San Antonio newspaper war shaped many careers

Sports broadcasting legend Jack Whitaker once said, “Fate has a way of bending the twig and fashioning a man to his better instincts.”
I have always loved that saying. It has really haunted me lately (in a good way) as I get ready to attend a reunion — and a very special one at that.
It is a celebration marking the 25th anniversary of the closing of the San Antonio Light, where I began my newspaper career 36 years ago.
Close to 100 people will be gathering in San Antonio to talk about old times and mark the historic end of a 112-year newspaper war in the Alamo City between The Light and the Express-News.
I remember it well; the day the announcement came down and later the final edition we printed. At the time, it was a sad, gut-wrenching deal. What happened was partly a sign of the times. Both papers were slowly but surely bleeding to death in an age when it was painfully clear that markets such as San Antonio could not realistically support two large daily newspapers.
And as it happened, Hearst Corp., which owned The Light, agreed to buy the Express-News from Rupert Murdoch. But a condition of the sale prevented Murdoch’s employees from being displaced for a certain period of time following the change of control. So ultimately Hearst was placed in the unenviable position of closing The Light and displacing its talented staff. It turned out to be a nightmarish way for a company to win a newspaper war.
At the time, it was truly devastating for so many of us who worked at The Light. I had worked my way up to the position of Sunday Editor. I loved that newspaper and had so many dear friends who worked there. Up until the editor walked into the newsroom and announced the deal, I was convinced my entire career would be with The Light.
And as I left work that evening, I remember openly weeping as I walked to my car, thinking fate had pulled the rug out from under my life.
Fate actually did me a huge favor.
What happened to me at The Light was my first serious lesson about change, something that is a constant in all of our lives — and especially in our industry.

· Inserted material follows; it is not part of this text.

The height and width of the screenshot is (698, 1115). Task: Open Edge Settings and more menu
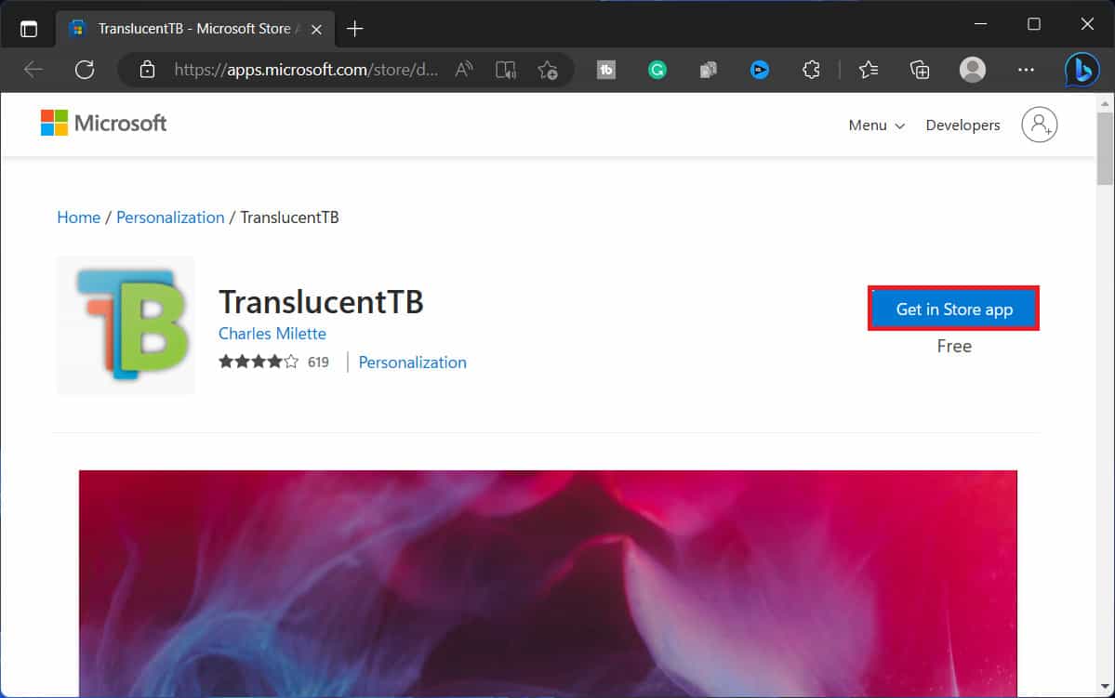click(x=1026, y=70)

Our industry has always faced change. In recent years it seems to be more disruptive, threatening. We’re preoccupied by it; we fear it; we anticipate it; we sometimes revel in it; we try to be an agent for it. Heck, I think about it so much, I think I even mentioned it in a previous column!
What happened to The Light 25 years ago taught me that change is life. And sometimes with life, as with other people, you have absolutely no control over how either treats you. The only thing you can control is how you choose to react. And oftentimes how you choose to react can make all the difference in the world.
Every one of us who worked at The Light when it shut its press down for good, did what most really good reporters do when they hit a wall trying to run down a big story. They stew and swear. Maybe they cry in frustration . . . or find something to kick. And then they just figure out another way to get at the story and keep plugging. And they usually wind up getting a pretty darned good story in the end.
My career has been a wonderful story that I probably never would have really ferreted out had that grand old paper not closed its doors a quarter of a century ago. So many colleagues with whom I worked have gone on to do so many incredible things since then: educators, authors, star reporters for national publications. 
I smile and think of the late Bruce Beal, an editor at The Light who went on to publish the Weimer Mercury. Bruce was so passionate about it and he was so great at it – as if he had spent his whole life in the weekly newspaper business.
I think about all of this – and all of my old friends – as I get ready to head out to San Antonio.
I can’t help but feel so fortunate.
To edit another turn of phrase, I suspect when we all get together, we will spend our time not being sad that a wonderful run ended 25 years ago.
We’ll all be smiling because it happened.